私がネットを始めて15年以上経ったが、あらゆるWebサービスが優秀すぎる所為で、ユーザに求められる知識、(情報収集を含めた)スキル、マナー諸々の水準は格段に下がった気がする。
ということは、(言葉は悪いが)バカでもサルでも楽しいネット生活を満喫できる時代になってきた、と言う事だ。

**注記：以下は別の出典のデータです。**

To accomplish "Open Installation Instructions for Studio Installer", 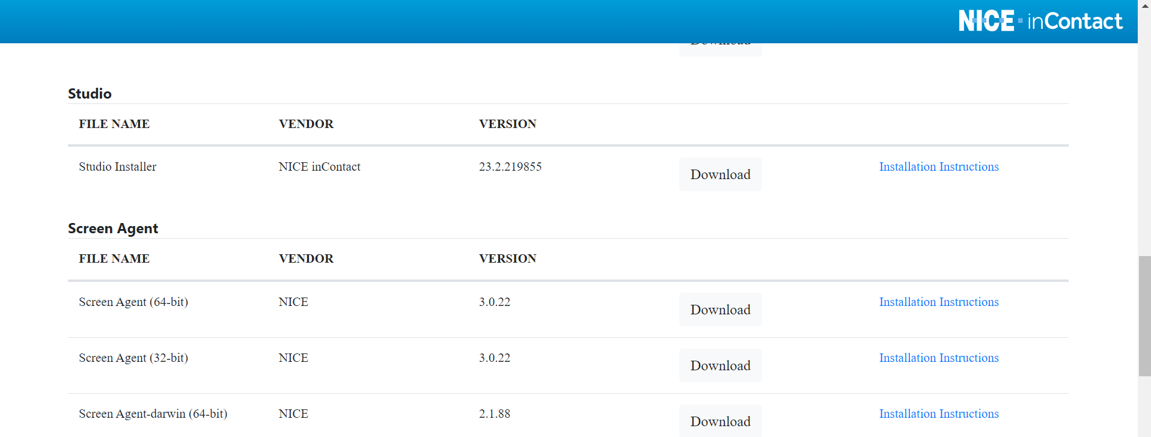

昔から変な人や悪い人は多かったが、それは仮想世界の上に存在するアイデンティティの価値や権利が皆平等であり、(良くも悪くも)声の大きさですら平等であるからして、少しでも異端である「一言論(でしかない)」が目立ちやすい所為だろう。
当然、異端とされる何かに反発する声が生まれる。
そこで数の暴力により、その異端が淘汰される事もある。

力の強い個人や組織は当然存在する。
ネットの外にあるのは、不平等で不規則な社会と、多岐に渡る性質を持ったアンバランスな人間達。
然し、それらも仮想世界の上では均一化された権利とアイデンティティの下に存在する言論のひとつでしかないのだ。現実世界で如何なる力を握っていようと。

その皆平等である世界の中で大衆の指向を動かすのは、教育や交渉に長けた人、組織の運用に長けた人、情報を上手に活用できる人達だ。
彼等が得意とする様々なスキルを補助する為に新しいサービスや新しい技術が生まれ、情報や言論の普及が格段に速くなっていく。
当然、我々プロからする素人達も、それらの道具を扱い、自らの主張性を高める為に活用するようになる。
が、その道具達は一定の難易度を保つ冪だった。
取扱いが簡単なサービスほど悪用され、浅はかなスキームに活用され、自業自得の怪我をする。
道具の扱いと、火の扱いに於ける注意や危険性が孕む事は同義なのだろう。
この意識付けがある事こそが、ネットを利用するに至る最低基準のリテラシーだ。

次にマナー。
言うまでもなく、ネットにも社会性がある。
自らを守るために、群を成し、文明と社会を発明した人間が作ったものなのだから尚当然の事。
Webサイト、ブログ、ソーシャルメディア、動画配信にしてもそうだ。
それらはただ単に主義主張を訴える為だけの拡声器ではない。
2chの煽りで使われる「チラシの裏にでも書いてろ」の一語である。
ネットから自分のいる現実世界にアイデンティティの価値を求める余り、常識から外れた言動を取っていませんか?という事。

ネットは本来、我々が考える以上に崇高な産物であり、決してガキの玩具ではない。